-- DATA PROVIDED follows --

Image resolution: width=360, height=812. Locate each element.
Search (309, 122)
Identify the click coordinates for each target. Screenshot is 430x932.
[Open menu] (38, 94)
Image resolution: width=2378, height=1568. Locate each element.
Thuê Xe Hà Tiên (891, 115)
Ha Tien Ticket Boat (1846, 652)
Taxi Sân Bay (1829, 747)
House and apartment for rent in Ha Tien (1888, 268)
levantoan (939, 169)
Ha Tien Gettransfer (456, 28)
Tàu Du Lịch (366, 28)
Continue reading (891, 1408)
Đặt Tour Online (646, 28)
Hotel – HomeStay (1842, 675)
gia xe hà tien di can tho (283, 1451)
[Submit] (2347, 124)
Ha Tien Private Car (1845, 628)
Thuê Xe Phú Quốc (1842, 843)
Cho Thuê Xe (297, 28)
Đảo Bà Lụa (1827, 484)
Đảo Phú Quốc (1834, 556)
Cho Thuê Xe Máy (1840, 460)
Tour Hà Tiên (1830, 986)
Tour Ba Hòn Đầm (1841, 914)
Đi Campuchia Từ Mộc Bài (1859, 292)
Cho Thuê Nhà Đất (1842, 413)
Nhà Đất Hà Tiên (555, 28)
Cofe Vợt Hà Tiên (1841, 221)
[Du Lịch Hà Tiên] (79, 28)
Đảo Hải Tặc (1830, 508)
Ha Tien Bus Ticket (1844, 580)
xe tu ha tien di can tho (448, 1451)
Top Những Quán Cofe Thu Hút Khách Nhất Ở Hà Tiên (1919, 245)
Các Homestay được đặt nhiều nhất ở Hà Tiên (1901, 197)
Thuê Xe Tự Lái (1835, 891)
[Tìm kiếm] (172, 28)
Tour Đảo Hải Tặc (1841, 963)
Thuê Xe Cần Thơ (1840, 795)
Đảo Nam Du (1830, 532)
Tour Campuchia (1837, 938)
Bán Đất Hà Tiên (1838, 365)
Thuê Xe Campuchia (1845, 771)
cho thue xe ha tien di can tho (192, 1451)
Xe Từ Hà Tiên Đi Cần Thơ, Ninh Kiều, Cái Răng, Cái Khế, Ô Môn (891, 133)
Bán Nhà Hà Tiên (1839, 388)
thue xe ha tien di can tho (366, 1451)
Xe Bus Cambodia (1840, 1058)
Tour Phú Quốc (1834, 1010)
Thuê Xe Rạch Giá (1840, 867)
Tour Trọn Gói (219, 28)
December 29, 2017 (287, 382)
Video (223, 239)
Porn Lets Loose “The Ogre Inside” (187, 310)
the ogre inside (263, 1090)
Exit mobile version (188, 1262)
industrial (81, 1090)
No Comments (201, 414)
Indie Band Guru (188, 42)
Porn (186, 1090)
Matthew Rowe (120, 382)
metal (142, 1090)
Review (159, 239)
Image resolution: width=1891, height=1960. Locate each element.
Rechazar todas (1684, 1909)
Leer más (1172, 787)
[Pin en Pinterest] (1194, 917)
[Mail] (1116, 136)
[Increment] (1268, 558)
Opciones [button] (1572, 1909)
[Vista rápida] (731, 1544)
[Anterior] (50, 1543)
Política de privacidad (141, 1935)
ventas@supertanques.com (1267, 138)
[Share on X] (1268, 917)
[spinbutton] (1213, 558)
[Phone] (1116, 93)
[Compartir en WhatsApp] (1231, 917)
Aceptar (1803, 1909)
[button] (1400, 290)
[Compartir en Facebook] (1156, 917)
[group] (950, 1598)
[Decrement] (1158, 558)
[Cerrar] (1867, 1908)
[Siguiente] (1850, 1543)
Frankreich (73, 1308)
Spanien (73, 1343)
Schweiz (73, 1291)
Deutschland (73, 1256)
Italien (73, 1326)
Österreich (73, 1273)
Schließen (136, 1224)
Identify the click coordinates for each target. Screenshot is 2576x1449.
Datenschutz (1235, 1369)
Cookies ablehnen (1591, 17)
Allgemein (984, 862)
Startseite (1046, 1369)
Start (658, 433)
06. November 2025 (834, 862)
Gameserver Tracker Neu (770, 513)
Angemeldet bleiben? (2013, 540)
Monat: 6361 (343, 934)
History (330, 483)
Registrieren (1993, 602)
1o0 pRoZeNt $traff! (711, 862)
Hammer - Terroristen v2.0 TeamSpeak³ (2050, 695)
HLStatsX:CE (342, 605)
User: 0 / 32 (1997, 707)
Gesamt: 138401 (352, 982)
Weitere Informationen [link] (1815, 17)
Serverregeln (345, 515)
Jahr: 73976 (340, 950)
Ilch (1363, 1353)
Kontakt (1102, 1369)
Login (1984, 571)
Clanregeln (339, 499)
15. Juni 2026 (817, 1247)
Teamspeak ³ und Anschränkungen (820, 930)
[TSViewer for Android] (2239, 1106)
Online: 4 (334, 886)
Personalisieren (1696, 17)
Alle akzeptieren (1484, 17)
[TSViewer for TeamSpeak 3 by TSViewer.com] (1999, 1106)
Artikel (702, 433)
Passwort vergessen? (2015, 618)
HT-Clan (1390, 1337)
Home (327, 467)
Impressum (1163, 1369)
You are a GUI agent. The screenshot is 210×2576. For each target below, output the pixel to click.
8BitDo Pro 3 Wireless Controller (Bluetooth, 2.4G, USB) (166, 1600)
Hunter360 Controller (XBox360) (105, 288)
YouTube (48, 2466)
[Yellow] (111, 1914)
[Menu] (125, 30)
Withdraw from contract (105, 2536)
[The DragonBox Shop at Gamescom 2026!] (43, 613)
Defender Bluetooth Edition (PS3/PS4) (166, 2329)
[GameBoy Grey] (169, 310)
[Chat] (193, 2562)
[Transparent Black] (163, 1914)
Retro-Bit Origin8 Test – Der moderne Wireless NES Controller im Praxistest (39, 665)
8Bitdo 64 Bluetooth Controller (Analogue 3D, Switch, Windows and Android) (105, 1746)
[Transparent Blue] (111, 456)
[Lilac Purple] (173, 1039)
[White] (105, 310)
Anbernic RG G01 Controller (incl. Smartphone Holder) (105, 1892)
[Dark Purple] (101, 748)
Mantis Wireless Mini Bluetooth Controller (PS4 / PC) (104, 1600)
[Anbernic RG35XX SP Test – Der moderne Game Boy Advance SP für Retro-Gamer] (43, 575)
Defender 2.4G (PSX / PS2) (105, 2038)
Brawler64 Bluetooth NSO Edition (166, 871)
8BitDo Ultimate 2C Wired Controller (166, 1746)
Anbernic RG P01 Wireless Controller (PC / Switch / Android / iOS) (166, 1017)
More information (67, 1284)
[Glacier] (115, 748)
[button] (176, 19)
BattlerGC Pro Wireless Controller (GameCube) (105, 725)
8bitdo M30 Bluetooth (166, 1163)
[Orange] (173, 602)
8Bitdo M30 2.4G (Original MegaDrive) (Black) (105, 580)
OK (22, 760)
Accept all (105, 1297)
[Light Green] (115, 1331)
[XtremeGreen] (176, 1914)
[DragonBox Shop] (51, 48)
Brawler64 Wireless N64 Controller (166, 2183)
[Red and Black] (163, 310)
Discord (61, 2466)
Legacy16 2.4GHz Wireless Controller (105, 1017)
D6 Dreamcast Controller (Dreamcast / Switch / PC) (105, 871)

-- DATA PROVIDED concluded --

DIRECTIONS: Your answer should be the data above, retyped in full and unaltered.

ANSWER:
Image resolution: width=360, height=812. Locate each element.
Search (309, 122)
Identify the click coordinates for each target. Screenshot is 430x932.
[Open menu] (38, 94)
Image resolution: width=2378, height=1568. Locate each element.
Thuê Xe Hà Tiên (891, 115)
Ha Tien Ticket Boat (1846, 652)
Taxi Sân Bay (1829, 747)
House and apartment for rent in Ha Tien (1888, 268)
levantoan (939, 169)
Ha Tien Gettransfer (456, 28)
Tàu Du Lịch (366, 28)
Continue reading (891, 1408)
Đặt Tour Online (646, 28)
Hotel – HomeStay (1842, 675)
gia xe hà tien di can tho (283, 1451)
[Submit] (2347, 124)
Ha Tien Private Car (1845, 628)
Thuê Xe Phú Quốc (1842, 843)
Cho Thuê Xe (297, 28)
Đảo Bà Lụa (1827, 484)
Đảo Phú Quốc (1834, 556)
Cho Thuê Xe Máy (1840, 460)
Tour Hà Tiên (1830, 986)
Tour Ba Hòn Đầm (1841, 914)
Đi Campuchia Từ Mộc Bài (1859, 292)
Cho Thuê Nhà Đất (1842, 413)
Nhà Đất Hà Tiên (555, 28)
Cofe Vợt Hà Tiên (1841, 221)
[Du Lịch Hà Tiên] (79, 28)
Đảo Hải Tặc (1830, 508)
Ha Tien Bus Ticket (1844, 580)
xe tu ha tien di can tho (448, 1451)
Top Những Quán Cofe Thu Hút Khách Nhất Ở Hà Tiên (1919, 245)
Các Homestay được đặt nhiều nhất ở Hà Tiên (1901, 197)
Thuê Xe Tự Lái (1835, 891)
[Tìm kiếm] (172, 28)
Tour Đảo Hải Tặc (1841, 963)
Thuê Xe Cần Thơ (1840, 795)
Đảo Nam Du (1830, 532)
Tour Campuchia (1837, 938)
Bán Đất Hà Tiên (1838, 365)
Thuê Xe Campuchia (1845, 771)
cho thue xe ha tien di can tho (192, 1451)
Xe Từ Hà Tiên Đi Cần Thơ, Ninh Kiều, Cái Răng, Cái Khế, Ô Môn (891, 133)
Bán Nhà Hà Tiên (1839, 388)
thue xe ha tien di can tho (366, 1451)
Xe Bus Cambodia (1840, 1058)
Tour Phú Quốc (1834, 1010)
Thuê Xe Rạch Giá (1840, 867)
Tour Trọn Gói (219, 28)
December 29, 2017 (287, 382)
Video (223, 239)
Porn Lets Loose “The Ogre Inside” (187, 310)
the ogre inside (263, 1090)
Exit mobile version (188, 1262)
industrial (81, 1090)
No Comments (201, 414)
Indie Band Guru (188, 42)
Porn (186, 1090)
Matthew Rowe (120, 382)
metal (142, 1090)
Review (159, 239)
Image resolution: width=1891, height=1960. Locate each element.
Rechazar todas (1684, 1909)
Leer más (1172, 787)
[Pin en Pinterest] (1194, 917)
[Mail] (1116, 136)
[Increment] (1268, 558)
Opciones [button] (1572, 1909)
[Vista rápida] (731, 1544)
[Anterior] (50, 1543)
Política de privacidad (141, 1935)
ventas@supertanques.com (1267, 138)
[Share on X] (1268, 917)
[spinbutton] (1213, 558)
[Phone] (1116, 93)
[Compartir en WhatsApp] (1231, 917)
Aceptar (1803, 1909)
[button] (1400, 290)
[Compartir en Facebook] (1156, 917)
[group] (950, 1598)
[Decrement] (1158, 558)
[Cerrar] (1867, 1908)
[Siguiente] (1850, 1543)
Frankreich (73, 1308)
Spanien (73, 1343)
Schweiz (73, 1291)
Deutschland (73, 1256)
Italien (73, 1326)
Österreich (73, 1273)
Schließen (136, 1224)
Identify the click coordinates for each target. Screenshot is 2576x1449.
Datenschutz (1235, 1369)
Cookies ablehnen (1591, 17)
Allgemein (984, 862)
Startseite (1046, 1369)
Start (658, 433)
06. November 2025 (834, 862)
Gameserver Tracker Neu (770, 513)
Angemeldet bleiben? (2013, 540)
Monat: 6361 (343, 934)
History (330, 483)
Registrieren (1993, 602)
1o0 pRoZeNt $traff! (711, 862)
Hammer - Terroristen v2.0 TeamSpeak³ (2050, 695)
HLStatsX:CE (342, 605)
User: 0 / 32 (1997, 707)
Gesamt: 138401 (352, 982)
Weitere Informationen [link] (1815, 17)
Serverregeln (345, 515)
Jahr: 73976 (340, 950)
Ilch (1363, 1353)
Kontakt (1102, 1369)
Login (1984, 571)
Clanregeln (339, 499)
15. Juni 2026 (817, 1247)
Teamspeak ³ und Anschränkungen (820, 930)
[TSViewer for Android] (2239, 1106)
Online: 4 (334, 886)
Personalisieren (1696, 17)
Alle akzeptieren (1484, 17)
[TSViewer for TeamSpeak 3 by TSViewer.com] (1999, 1106)
Artikel (702, 433)
Passwort vergessen? (2015, 618)
HT-Clan (1390, 1337)
Home (327, 467)
Impressum (1163, 1369)
You are a GUI agent. The screenshot is 210×2576. For each target below, output the pixel to click.
8BitDo Pro 3 Wireless Controller (Bluetooth, 2.4G, USB) (166, 1600)
Hunter360 Controller (XBox360) (105, 288)
YouTube (48, 2466)
[Yellow] (111, 1914)
[Menu] (125, 30)
Withdraw from contract (105, 2536)
[The DragonBox Shop at Gamescom 2026!] (43, 613)
Defender Bluetooth Edition (PS3/PS4) (166, 2329)
[GameBoy Grey] (169, 310)
[Chat] (193, 2562)
[Transparent Black] (163, 1914)
Retro-Bit Origin8 Test – Der moderne Wireless NES Controller im Praxistest (39, 665)
8Bitdo 64 Bluetooth Controller (Analogue 3D, Switch, Windows and Android) (105, 1746)
[Transparent Blue] (111, 456)
[Lilac Purple] (173, 1039)
[White] (105, 310)
Anbernic RG G01 Controller (incl. Smartphone Holder) (105, 1892)
[Dark Purple] (101, 748)
Mantis Wireless Mini Bluetooth Controller (PS4 / PC) (104, 1600)
[Anbernic RG35XX SP Test – Der moderne Game Boy Advance SP für Retro-Gamer] (43, 575)
Defender 2.4G (PSX / PS2) (105, 2038)
Brawler64 Bluetooth NSO Edition (166, 871)
8BitDo Ultimate 2C Wired Controller (166, 1746)
Anbernic RG P01 Wireless Controller (PC / Switch / Android / iOS) (166, 1017)
More information (67, 1284)
[Glacier] (115, 748)
[button] (176, 19)
BattlerGC Pro Wireless Controller (GameCube) (105, 725)
8bitdo M30 Bluetooth (166, 1163)
[Orange] (173, 602)
8Bitdo M30 2.4G (Original MegaDrive) (Black) (105, 580)
OK (22, 760)
Accept all (105, 1297)
[Light Green] (115, 1331)
[XtremeGreen] (176, 1914)
[DragonBox Shop] (51, 48)
Brawler64 Wireless N64 Controller (166, 2183)
[Red and Black] (163, 310)
Discord (61, 2466)
Legacy16 2.4GHz Wireless Controller (105, 1017)
D6 Dreamcast Controller (Dreamcast / Switch / PC) (105, 871)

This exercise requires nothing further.